Thursday, December 17, 2009

Sherman, a cocker spaniel

Sherman Runs Away
By Lila Freilicher
Dec 14, 2009

The weather was pleasantly warm that summer day in Connecticut, just right for rolling down the windows in my brother in law’s car. I sat in the back with my boyfriend, Boz, and my sweet cocker spaniel, Sherman, between us. We were crammed in very tight and my knees were pressed up against the back of the driver’s seat. It was not comfortable, but the distance was short, the company delightful, and Sherman was meeting my family for the first time.

With Sherman I had discovered a new kind of love. I was pushing 65, but he was my first dog, having always thought of myself as a “cat person.” I was madly in love with him—with his irresistibly soft fur, big brown eyes, and endearing way of pressing his chubby body close to mine when I was sad, hurting, or scared.

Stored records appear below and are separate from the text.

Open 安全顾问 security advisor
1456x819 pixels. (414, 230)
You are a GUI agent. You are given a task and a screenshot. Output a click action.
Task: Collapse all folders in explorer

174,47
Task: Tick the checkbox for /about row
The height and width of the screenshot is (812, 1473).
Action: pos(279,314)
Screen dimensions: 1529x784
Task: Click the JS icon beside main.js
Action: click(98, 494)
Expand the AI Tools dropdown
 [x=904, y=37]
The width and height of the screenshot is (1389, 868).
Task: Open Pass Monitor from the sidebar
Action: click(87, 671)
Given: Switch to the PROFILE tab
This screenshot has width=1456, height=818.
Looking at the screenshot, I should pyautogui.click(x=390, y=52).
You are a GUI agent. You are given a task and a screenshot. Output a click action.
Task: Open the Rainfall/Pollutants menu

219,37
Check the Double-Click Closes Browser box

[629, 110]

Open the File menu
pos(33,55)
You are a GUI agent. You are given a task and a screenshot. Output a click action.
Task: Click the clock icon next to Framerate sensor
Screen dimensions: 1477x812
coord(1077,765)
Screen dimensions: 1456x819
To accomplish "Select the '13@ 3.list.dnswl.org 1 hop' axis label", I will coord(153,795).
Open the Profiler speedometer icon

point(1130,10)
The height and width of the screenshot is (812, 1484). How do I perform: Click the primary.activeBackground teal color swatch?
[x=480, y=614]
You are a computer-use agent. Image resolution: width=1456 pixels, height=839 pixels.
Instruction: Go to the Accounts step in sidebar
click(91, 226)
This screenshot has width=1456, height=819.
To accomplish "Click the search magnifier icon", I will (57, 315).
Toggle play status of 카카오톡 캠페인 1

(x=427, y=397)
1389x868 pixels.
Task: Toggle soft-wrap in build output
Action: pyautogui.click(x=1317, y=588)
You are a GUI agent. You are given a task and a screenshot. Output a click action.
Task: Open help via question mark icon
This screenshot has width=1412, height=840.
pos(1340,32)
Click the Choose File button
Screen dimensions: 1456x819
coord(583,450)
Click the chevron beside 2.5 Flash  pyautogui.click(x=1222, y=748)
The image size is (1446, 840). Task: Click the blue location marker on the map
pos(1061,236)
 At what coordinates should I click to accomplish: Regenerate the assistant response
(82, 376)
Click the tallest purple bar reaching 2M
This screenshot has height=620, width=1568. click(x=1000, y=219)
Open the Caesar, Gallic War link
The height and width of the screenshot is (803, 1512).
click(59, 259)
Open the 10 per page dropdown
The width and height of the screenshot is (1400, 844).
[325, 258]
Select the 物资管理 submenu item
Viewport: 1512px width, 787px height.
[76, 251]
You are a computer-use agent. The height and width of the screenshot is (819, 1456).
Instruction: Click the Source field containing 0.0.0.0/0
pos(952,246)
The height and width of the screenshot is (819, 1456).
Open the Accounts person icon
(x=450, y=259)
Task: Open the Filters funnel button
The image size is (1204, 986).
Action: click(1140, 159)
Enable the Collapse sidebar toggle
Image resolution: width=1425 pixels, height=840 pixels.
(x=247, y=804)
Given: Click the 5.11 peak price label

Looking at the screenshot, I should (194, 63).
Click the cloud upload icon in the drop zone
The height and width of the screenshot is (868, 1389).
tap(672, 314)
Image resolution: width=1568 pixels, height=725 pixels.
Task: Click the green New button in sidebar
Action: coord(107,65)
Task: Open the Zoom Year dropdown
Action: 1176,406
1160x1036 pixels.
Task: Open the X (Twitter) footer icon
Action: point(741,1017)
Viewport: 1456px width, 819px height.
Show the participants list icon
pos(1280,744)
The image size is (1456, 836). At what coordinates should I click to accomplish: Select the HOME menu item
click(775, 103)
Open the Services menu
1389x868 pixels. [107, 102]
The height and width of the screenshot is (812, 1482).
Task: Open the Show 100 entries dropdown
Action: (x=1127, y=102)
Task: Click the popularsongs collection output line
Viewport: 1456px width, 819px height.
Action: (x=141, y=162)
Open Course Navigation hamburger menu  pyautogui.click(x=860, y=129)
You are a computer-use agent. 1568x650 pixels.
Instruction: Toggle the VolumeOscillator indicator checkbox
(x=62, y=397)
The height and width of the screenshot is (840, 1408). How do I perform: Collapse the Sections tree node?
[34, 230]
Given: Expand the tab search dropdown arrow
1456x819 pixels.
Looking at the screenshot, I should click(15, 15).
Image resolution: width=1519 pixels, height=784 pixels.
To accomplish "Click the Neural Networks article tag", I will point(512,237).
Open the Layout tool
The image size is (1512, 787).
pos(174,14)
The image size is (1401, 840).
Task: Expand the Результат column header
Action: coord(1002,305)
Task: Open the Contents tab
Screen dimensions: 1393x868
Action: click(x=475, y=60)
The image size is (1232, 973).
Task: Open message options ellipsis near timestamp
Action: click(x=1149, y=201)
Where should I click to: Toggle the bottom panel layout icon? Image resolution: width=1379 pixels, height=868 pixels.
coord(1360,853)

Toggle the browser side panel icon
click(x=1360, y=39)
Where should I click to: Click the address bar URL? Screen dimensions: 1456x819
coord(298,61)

In the sliver of a second a pleasant day turned horrific. I felt the crushing impact against my chest as the car rammed into a vehicle at the intersection. My left knee hit hard against the seat in front of me. I heard myself screaming in fear and pain. The air felt cold as ice (they tell me that is from shock), but I never lost consciousness. I called out to make sure everyone was okay. They were. There were air bags in the front seat and, next to me, Boz had seen it coming, and had braced himself and Sherman for the impact.

I was alone inside the car waiting for EMS to get me out of the wreck. I could see the others just outside and Boz holding Sherman on his leash. I’m told that I let out a blood-curdling scream when I realized something terrible had happened to my leg. I saw my thighbone popping outward and pressing against the skin! My scream frightened Sherman so much that he slipped right out of his collar and launched like a rocket, racing down the road.

I saw Boz take off after him, running and running and running, and then they were both out of sight. I was still waiting for EMS when Boz returned without Sherman. Despite my pain nothing seemed more frightening than losing Sherman. I kept calling his name, tearfully; not wanting to leave while Sherman was missing and possibly lost forever.

At the hospital I lay flat on my back waiting for tests and painkillers, but the only pain I remember was feeling the loss of my Sherman. It seemed to me that nothing could be worse than losing him. I was diagnosed with a broken femur. It was fractured right through above a knee prosthesis, which had been put in only six months before. I had severe burns and bruises from the seat belt, but it may have saved my life.

Several hours later I heard that Sherman was saved too—thanks to the kindness of strangers. When he ran down the road, he veered off into the backyard (and from there into the woods) of a wonderful family who themselves had a much loved pet. They told Boz not to worry, that they would find him. True to their word they organized their neighbors into a posse, and set off to scour the woods. They didn’t give up, even after dark. They searched on, long into the night, and finally did find him. He was not injured. They brought him home, and Boz picked him up the next day.


Knowing Sherman was safe allowed me to face the pain and challenge that lay ahead. Even now, six months later and still healing, Sherman’s love and devotion helps me to keep going.

Terrible things happen to good people every day—far worse than what happened to me. Nevertheless, in my life, that accident was a tragedy. For many years I suffered debilitating pain due to severe osteoarthritis in both knees. In March 2008, I finally garnered the courage to have my right knee replaced. In a few short months I felt better than I had in many years. I expressed my joy by rather spontaneously getting my beautiful cocker puppy. Five months later, in January 2009, I underwent replacement surgery on my other knee, looking forward to a second excellent recovery.

Indeed, in a few short months I was walking without a cane and without pain for the first time in so many years! I was finally able to enjoy the outdoors with Sherman, walking a mile to the dog run, and happily taking him on my city errands: a girl and her dog. I envisioned traveling for the first time in years and experiencing life fully once again.

Then, only 3 months later the car wreck cut short my newfound freedom. In just one and a half years I had had to endure three major orthopedic surgeries, and once again, the frustration of not being able to walk.

Broken femurs take a long time to heal, and often they don’t heal properly. It is now 6 months since the accident. It looks promising that I will walk again thanks to a famous surgeon and to Boz, who has been there for me every day of my recovery.

For several months Sherman jumped at the slightest sound—even pots and pans clattering in the kitchen. He imagined enemies hiding behind doors and waiting to pounce from above the kitchen cabinets. Slowly he regained his confidence, and is now back to his sweet, well adjusted self.


Whatever the future brings, I know that my Sherman will help brighten every day with his love and devotion. And when I need strength and hope I will get it from the gratitude I feel to Boz and to the kind strangers who rescued my beloved pup.